Trauma and Healing

Through the Looking Glass

We see things differently as we age, as we mature, as we grow, as we gain understanding of our traumas and those of others. But what does that reflection tell us? If you ask me, it can tell us a lot – here is my reflection for today.

I was not a nice person. I was unkind with the feelings of others. I was so protective of my feelings and swimming in old trauma that I didn’t even know I was being insensitive. I didn’t even know I had trauma. I went through much of my life just thinking I was honest, that I was standing up for myself, that I …. I, I guess I really don’t know what I thought – but I didn’t think I was wrong, or mean, I was actually very sensitive – but I wasn’t sensitive to others.

 

I am fortunate enough to have identified and healed from some of those traumas and I am working on the others. It is often said that we need to ask for forgiveness when we hurt other people and while I agree I also think we need to forgive ourselves first. Here is my story – one example of how trauma affected my life.

 

We will call this guy Jim, I knew him casually, he worked at a neighboring business, we had limited interaction but saw each other regularly. One night I was walking into the gas station near my local hang out, as was he was walking out. I remember what he was wearing – White jeans, a white jacket, and white shoes. It might sound like he looked like a snowman, but he looked cute. With his buzzed-up courage, he stopped me and asked me if I would go to dinner with him. Me, with my trauma intact and my cocky, I have all the options in the world attitude, I replied – why would I go out with you? Although I don’t remember what he said exactly, but whatever it was, I said yes.

 

He took me to the most expensive restaurant in our little town. He was so nice, so thoughtful, so giving and so attentive. We dated for several months, but with abandonment trauma in tow I ended the relationship. I told him I just thought I could do better – or something equally as callous (I know, I kind of make myself sick a little bit when I remember who I was). I was presenting myself to the world as someone who knew what she wanted and wouldn’t settle for less, someone who wouldn’t be defined by someone else, someone who didn’t need a partner to feel good and secure – now say that 111546479316 times and you might believe it, like I did. But that is not who I was – I was scared, afraid to be trust, afraid to be vulnerable, afraid to be seen as weak.
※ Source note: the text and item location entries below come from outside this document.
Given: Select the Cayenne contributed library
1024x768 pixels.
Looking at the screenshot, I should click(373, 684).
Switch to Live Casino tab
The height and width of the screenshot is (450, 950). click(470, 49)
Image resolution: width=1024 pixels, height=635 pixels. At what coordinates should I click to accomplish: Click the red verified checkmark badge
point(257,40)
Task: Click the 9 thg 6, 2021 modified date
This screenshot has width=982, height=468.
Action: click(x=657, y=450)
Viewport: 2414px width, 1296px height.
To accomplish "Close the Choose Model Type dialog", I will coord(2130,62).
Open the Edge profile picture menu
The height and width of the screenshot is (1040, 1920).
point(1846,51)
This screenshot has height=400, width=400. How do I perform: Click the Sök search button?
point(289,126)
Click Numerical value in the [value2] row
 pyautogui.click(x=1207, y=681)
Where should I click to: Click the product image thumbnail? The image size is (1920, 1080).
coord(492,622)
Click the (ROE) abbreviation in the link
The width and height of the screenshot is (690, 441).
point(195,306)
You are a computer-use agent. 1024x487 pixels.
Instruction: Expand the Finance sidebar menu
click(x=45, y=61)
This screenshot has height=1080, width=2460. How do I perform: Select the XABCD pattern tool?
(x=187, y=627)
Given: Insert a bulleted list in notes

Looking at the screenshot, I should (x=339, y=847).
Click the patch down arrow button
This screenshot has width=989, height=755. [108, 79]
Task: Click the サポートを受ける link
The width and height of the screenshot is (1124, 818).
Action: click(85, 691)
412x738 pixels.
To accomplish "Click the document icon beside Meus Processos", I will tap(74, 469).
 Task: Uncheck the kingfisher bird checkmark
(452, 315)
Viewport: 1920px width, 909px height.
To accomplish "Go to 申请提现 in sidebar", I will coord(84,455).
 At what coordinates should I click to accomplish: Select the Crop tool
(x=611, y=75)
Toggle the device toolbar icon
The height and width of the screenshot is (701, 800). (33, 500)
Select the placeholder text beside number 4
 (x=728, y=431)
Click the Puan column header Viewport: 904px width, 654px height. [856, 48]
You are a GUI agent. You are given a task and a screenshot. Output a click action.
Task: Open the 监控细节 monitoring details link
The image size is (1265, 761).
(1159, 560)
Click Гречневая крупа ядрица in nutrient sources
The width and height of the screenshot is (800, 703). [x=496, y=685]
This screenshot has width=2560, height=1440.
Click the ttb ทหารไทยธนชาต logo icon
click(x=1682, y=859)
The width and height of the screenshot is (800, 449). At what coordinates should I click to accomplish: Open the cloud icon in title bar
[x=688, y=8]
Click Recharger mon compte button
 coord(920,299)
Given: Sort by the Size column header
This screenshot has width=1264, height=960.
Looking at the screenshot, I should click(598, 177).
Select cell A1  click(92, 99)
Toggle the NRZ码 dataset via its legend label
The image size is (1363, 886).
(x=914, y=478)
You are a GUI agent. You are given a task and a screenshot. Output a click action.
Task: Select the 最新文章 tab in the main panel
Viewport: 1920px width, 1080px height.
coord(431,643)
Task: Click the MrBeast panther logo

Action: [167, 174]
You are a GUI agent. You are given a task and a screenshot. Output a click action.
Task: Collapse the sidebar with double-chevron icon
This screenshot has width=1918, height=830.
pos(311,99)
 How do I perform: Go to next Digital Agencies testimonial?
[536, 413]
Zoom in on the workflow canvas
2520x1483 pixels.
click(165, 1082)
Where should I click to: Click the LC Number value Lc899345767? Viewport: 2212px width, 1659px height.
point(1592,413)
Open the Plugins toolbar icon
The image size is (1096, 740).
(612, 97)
But weak is exactly what I was – I protected myself from being discovered by being insensitive, uncaring, unloving.

 

Jim and I went our separate ways for many years, reconnecting after the birth of my son. I must admit, I wanted him to love me like he had all those years ago, but he didn’t, how could he, why would he? I was hurt that he stood up for himself, hurt that he was not going to fall into a trap that I had carefully laid out. If you loved me once, you will love me again. He didn’t, maybe he never did – but that doesn’t matter to me today – 35 years after the last time we were together. What matters to me now is - as I look through this looking glass, hoping to see my future – I have seen a lot of my past – a past that I am not always proud of, but a past that I know I am healing from.

 

I had a dream about Jim the other day – turns out the next day was his birthday – I wished him a happy birthday on social media – not going to lie, I secretly whished he was single, he isn’t. I’m glad he’s happy. But I wanted my chance for redemption, I wanted a chance to show him I was different, I wanted forgiveness. As I sat with the feeling of a nonexistent rejection – I laughed at myself and remembered why I was on this journey. Why the universe saw fit to present this old wound – it was time to forgive, myself.

 

Understanding who I was and how I was processing my trauma offered me a chance to realize that part of forgiving myself means I need to thank him. Thank him for being gracious in the face of my trauma induced bad behavior, thankful that he, being who he was, forced me to look though that looking glass.

 

When I woke from that dream, I had hope that I was getting glimpse into my future. But instead, I saw a picture in that looking glass that forced me to remember that trauma was lurking in every part of my life and would stay there until the day I dreamed it could be different. This day, this dream, made me remember to offer myself forgiveness, and allow others grace as we all look through that looking glass expecting to see one thing but finding something even better - ourselves.

 

So, as I thank him for who he was to me, I also forgive myself for who I was to him.